The ‘seq_data_reads’ and ‘index_reads’ properties store the original read specifications.
QCProtocol instances can also be created directly from protocol specification strings using the ‘from_specification’ class method. (Specification strings are returned from ‘repr’ on existing QCProtocol instances, or can alternatively be constructed manually.)
- Parameters:
name (str) – name of the protocol
description (str) – protocol description
seq_data_reads (list) – read names associated with sequence data
index_reads (list) – read names associated with index data
qc_modules (list) – list of names of associated QC modules
- property expected_outputs
Return a list of the expected QC outputs
The expected outputs are based on the QC modules plus the reads associated with the protocol.
- classmethod from_specification(s)
Create new QCProtocol instance from specification
Given a specification string (such as that returned by ‘repr(…)’), create a new QCProtocol instance initialised from that specification.
Example usage:
>>> p = QCProtocol.from_specification("custom:...")
- Parameters:
s (str) – QC protocol specification string
- property qc_module_names
Return list of QC module names without parameters
Returns a list of the QC modules associated with the protocol, with any parameter lists (i.e. trailing ‘(…)’) removed.
For example the QC module list:
[‘cellranger(use_10x_multi_config=true)’,’fastqc’]
will be returned as:
[‘cellranger’,’fastqc’]
- summarise()
Summarise protocol
Generate plain-text description of the protocol
- update(seq_data_reads=None, index_reads=None, qc_modules=None)
Update the reads and QC modules for the protocol
Allows the sequence data reads, index reads and QC modules associated with the protocol to be updated.
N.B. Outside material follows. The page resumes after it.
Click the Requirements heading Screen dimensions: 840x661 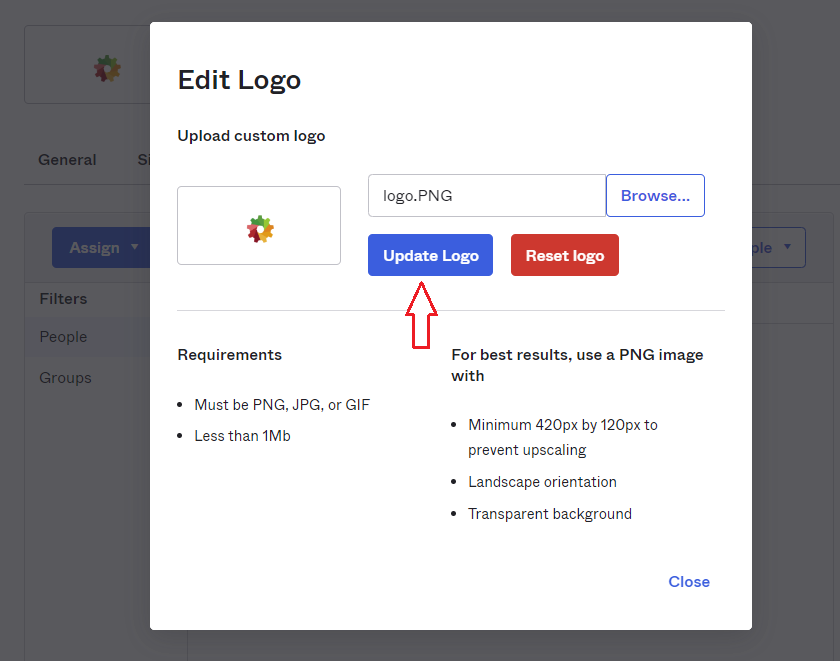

Checks that values are valid and that internal data is also correctly updated.
- Parameters:
seq_data_reads (list) – read names associated with sequence data (if not supplied then existing read data will be kept)
index_reads (list) – read names associated with index data (if not supplied then existing read data will be kept)
qc_modules (list) – list of names of associated QC modules (if not supplied then existing modules data will be kept)
- exception auto_process_ngs.qc.protocols.QCProtocolError
Base class for QC protocol-specific exceptions
- exception auto_process_ngs.qc.protocols.QCProtocolParseSpecError(message=None)
Exception raised when a protocol specificaion can’t be parsed
- Parameters:
message (str) – error message
- auto_process_ngs.qc.protocols.determine_qc_protocol(project)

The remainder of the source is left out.